> EXTRACT TO READ

— begin —

ALEX: I think there’s-there’s a case to be made, by the way— sorry to interrupt. I think there’s a case to be made about Title IX, Title IX violation, because Christian is a speaker at the commencement address that she is attending as a graduate. And so yeah, clearly something is being blocked there. Some-some, potential Title IX thing there because he is not public about their relationship. Do they even have a relationship? He says he doesn’t want to do relationships and yet takes a picture with her awkwardly, which was so, so strange. And then yeah, and also, on a side note, you don’t go to a commencement—you don’t-are not the commencement speaker talking about your own initiatives… like, that was also very strange. We need to have him give us-need to have him give a speech. What do we do so he can give a commencement speech and talk about his initiatives? But like what? No! Anyways but to your to your point, I think there’s a nuance there is really important because the “no” has to, in my understanding, the no has to be very clear, and if there is no “no” then there is no “yes.”

KIERSTEN: That’s correct, and so again I think like, when we say that yes means yes. It’s kind of like an asterisk. You know, you have to OK, but-but what? How can I say yes? And if I’ve said yes to one thing, I think this is where the law is quite clear, and I think that some people, you know, miss this line. We talked a little bit earlier about boundaries. Yeah, just because I consent to one act does not mean that I consent to something else, right? I think that the movie displays this in a really powerful way. In other words, you know that she’s, she says yes to something. Or maybe she doesn’t actually come out and say yes, but she somehow provides that nonverbal consent, but then she is, you know, maybe pushing him away because she doesn’t want something else or, you know, she’s backing away from him physically. I think another myth that we should explore and discuss here is this idea that it has to be forced in most sexual assault cases. We don’t actually have, you know, this physical force and if there is any sort of holding someone down. It’s as minimal as it’s needed to be in order for them to do whatever act they’re doing right, and so I think, yeah, “yes” means yes, we all understand what “yes” means, but again, you can say “yes” in different ways, and you can say “yes” to one thing but not to another. But then on the “no means no,” just because I don’t come out and say the word “no,” doesn’t mean that I am consenting and saying” yes, I want to do this other thing with you.” And so that’s where I think we need both of those pieces.

— end —

> PROVIDED MATERIAL
— begin —

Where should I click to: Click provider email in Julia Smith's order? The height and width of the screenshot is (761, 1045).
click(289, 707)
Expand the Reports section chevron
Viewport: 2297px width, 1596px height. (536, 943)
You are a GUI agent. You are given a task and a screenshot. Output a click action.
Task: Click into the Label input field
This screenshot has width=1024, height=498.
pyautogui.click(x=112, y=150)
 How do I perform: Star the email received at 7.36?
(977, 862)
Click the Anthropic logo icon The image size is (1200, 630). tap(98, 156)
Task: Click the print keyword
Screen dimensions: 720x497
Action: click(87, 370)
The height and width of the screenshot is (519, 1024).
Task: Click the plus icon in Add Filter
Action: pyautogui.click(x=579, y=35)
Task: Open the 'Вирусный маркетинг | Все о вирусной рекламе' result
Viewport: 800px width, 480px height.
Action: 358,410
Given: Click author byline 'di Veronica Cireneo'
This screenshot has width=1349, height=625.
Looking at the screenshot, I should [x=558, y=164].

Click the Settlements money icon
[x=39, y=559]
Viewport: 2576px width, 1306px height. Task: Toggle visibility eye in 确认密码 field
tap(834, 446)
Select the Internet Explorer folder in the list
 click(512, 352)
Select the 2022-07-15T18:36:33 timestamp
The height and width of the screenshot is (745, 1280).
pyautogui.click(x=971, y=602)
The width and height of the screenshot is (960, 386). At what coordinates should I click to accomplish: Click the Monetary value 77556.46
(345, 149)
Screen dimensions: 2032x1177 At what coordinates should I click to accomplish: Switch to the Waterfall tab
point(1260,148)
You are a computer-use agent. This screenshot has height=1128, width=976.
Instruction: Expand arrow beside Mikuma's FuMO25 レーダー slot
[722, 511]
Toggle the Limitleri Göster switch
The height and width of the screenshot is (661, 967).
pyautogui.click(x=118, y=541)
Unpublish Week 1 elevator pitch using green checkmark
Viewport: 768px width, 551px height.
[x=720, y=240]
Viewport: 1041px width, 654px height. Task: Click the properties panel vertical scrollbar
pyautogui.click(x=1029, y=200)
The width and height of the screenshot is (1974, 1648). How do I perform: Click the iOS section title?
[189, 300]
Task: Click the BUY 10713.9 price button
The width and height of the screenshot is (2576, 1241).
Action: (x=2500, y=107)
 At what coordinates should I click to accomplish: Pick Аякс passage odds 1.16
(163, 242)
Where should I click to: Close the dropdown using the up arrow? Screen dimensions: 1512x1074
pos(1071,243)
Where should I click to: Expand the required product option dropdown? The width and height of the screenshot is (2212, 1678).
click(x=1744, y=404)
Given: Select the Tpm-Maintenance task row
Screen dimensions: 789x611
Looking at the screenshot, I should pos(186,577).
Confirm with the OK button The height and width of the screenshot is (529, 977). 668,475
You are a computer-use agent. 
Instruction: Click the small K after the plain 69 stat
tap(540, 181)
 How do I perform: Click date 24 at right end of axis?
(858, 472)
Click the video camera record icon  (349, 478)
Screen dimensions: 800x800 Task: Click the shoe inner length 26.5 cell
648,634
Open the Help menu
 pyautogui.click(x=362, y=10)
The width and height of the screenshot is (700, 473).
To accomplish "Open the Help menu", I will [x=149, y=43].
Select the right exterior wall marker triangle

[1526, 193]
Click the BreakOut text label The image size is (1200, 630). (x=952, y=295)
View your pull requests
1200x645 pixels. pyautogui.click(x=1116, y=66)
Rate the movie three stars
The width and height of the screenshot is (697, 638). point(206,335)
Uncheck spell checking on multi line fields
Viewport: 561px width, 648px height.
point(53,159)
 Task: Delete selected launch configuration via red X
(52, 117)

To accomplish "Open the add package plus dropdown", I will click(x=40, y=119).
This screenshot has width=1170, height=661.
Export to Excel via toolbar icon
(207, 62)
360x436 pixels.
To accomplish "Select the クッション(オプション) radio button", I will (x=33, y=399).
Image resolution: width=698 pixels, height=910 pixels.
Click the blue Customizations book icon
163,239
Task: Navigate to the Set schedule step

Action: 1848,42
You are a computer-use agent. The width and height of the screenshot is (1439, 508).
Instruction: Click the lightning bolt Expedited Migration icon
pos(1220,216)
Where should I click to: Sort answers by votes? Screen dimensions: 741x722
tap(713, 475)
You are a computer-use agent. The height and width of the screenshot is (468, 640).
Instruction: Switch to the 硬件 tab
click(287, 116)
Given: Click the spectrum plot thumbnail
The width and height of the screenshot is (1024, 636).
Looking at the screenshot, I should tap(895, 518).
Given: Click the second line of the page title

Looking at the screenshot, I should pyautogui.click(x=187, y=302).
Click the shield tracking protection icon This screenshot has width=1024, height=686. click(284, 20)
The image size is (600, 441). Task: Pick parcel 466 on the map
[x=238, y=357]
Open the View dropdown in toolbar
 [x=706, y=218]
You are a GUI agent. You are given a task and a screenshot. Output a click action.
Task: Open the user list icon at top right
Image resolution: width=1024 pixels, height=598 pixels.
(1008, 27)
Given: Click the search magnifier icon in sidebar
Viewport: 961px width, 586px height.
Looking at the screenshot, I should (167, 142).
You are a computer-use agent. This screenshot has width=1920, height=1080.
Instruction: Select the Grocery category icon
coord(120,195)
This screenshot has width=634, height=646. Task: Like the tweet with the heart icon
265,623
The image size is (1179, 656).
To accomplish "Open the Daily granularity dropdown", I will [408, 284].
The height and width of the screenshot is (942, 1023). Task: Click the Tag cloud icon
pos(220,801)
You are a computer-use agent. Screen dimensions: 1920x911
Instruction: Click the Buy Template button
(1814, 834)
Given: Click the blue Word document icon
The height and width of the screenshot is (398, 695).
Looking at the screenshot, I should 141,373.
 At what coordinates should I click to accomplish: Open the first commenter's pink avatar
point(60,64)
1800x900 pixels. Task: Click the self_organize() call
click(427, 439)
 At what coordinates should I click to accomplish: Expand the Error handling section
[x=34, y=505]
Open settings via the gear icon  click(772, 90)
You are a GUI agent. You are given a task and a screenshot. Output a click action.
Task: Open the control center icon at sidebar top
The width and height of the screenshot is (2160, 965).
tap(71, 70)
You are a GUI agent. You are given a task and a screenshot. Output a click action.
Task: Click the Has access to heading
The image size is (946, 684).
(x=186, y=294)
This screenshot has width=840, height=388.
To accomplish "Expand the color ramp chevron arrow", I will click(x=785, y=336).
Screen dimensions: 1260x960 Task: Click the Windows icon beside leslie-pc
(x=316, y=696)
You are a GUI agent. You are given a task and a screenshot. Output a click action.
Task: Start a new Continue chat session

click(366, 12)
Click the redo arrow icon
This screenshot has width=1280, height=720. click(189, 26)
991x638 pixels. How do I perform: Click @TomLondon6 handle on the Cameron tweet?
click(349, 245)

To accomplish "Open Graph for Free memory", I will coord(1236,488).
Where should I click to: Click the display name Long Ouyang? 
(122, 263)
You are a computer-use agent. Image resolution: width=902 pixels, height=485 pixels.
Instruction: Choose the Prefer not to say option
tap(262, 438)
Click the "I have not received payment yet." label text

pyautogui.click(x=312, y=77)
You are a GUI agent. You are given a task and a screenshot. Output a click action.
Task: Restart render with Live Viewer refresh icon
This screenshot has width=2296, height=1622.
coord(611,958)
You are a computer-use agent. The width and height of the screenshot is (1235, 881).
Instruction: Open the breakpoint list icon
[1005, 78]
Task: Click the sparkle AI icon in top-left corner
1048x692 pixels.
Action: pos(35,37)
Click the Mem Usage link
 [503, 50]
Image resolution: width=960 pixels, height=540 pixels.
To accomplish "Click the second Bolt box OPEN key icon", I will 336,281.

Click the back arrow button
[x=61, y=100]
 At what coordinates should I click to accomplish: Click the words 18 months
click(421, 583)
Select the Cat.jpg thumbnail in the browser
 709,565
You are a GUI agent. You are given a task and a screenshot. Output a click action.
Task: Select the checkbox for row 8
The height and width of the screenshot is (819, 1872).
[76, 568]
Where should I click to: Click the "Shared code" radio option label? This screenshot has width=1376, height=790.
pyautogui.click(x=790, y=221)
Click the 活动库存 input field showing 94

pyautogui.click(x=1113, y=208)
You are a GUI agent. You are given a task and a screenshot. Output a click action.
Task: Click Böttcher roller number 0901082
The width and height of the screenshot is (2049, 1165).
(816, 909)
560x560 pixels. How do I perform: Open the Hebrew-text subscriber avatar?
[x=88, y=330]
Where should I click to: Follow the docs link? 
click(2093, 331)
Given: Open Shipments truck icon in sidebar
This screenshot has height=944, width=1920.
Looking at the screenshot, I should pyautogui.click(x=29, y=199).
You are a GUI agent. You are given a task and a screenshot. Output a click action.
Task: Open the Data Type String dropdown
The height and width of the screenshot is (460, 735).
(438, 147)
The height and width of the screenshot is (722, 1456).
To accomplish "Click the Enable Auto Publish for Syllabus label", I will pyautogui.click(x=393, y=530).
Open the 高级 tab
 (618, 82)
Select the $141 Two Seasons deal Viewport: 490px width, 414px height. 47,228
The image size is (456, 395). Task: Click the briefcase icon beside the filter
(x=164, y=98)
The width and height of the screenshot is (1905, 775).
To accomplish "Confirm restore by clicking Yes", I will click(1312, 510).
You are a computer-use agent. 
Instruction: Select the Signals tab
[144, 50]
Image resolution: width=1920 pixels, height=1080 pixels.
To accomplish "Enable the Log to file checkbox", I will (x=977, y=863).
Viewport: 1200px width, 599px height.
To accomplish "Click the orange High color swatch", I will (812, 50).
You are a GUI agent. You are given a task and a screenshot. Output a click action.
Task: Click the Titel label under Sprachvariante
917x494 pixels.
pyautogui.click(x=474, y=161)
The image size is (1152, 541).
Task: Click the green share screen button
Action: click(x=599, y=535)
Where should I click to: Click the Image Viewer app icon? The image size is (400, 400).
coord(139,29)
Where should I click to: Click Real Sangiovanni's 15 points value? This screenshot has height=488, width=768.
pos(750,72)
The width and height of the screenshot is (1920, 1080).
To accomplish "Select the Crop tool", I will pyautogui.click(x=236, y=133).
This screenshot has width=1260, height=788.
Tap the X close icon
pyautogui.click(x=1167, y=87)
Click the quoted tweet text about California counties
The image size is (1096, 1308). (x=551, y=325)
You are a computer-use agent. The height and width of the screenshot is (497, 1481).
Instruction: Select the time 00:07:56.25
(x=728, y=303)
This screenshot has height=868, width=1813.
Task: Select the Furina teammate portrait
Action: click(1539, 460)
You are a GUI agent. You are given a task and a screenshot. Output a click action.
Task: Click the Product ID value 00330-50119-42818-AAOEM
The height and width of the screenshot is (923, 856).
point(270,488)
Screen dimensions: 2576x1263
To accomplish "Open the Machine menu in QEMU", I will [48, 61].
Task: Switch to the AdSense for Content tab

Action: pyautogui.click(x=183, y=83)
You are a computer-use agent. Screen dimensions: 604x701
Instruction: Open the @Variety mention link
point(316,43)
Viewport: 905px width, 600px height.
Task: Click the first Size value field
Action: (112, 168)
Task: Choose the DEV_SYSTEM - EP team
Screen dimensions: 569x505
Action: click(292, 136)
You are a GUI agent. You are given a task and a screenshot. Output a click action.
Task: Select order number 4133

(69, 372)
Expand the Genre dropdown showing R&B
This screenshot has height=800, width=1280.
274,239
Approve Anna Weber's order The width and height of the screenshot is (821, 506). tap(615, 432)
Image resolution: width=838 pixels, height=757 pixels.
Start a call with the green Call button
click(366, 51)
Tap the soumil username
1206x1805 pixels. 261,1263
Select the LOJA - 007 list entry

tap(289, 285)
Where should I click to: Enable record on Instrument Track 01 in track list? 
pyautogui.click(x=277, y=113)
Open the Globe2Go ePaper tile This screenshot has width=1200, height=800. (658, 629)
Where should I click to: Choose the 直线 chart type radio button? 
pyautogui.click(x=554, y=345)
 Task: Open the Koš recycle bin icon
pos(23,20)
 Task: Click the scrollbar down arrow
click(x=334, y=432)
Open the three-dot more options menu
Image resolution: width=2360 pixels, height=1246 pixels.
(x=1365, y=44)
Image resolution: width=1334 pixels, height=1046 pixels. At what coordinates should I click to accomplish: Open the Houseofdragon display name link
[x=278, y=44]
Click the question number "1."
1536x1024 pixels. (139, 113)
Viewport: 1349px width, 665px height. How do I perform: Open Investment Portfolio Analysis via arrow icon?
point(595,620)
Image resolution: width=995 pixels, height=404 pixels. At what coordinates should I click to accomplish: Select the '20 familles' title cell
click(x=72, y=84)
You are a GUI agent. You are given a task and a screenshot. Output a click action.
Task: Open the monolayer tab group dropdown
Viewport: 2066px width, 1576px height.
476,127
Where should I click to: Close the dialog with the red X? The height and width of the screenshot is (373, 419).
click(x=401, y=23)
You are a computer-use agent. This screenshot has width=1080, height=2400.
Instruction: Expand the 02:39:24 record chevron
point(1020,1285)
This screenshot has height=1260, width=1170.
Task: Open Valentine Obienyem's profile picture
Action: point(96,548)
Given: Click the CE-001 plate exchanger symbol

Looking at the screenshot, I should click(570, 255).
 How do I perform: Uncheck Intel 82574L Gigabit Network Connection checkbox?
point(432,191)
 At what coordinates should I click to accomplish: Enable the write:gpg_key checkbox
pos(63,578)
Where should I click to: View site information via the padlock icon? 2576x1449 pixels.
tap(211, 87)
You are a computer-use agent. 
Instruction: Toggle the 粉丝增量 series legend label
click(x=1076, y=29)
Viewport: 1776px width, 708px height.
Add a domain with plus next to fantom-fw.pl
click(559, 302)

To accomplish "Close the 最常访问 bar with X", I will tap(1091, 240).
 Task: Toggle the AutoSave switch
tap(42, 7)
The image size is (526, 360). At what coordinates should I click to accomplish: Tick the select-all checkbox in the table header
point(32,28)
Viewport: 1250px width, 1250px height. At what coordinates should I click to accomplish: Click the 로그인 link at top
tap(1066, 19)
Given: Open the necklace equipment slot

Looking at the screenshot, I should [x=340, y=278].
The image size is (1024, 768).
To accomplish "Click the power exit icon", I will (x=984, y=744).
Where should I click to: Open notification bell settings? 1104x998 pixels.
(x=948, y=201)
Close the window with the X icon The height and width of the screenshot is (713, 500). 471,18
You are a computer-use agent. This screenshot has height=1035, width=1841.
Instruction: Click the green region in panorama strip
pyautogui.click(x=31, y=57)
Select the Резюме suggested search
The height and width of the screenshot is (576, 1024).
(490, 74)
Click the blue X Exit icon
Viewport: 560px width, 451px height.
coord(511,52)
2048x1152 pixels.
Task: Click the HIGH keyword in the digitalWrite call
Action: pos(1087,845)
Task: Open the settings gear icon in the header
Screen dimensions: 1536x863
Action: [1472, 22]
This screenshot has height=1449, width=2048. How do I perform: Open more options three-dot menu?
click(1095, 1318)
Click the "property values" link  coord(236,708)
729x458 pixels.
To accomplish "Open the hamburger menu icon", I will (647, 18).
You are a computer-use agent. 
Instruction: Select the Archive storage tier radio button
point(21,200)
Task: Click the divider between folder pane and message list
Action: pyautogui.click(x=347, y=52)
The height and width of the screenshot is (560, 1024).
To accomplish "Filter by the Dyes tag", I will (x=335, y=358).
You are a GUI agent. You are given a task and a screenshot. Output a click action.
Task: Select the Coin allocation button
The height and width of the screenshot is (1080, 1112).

— end —

> SET TASK
In the conversation above, what does Kiersten say consenting to one act does not mean?

> PROBLEM SOLUTION
It does not mean consenting to something else.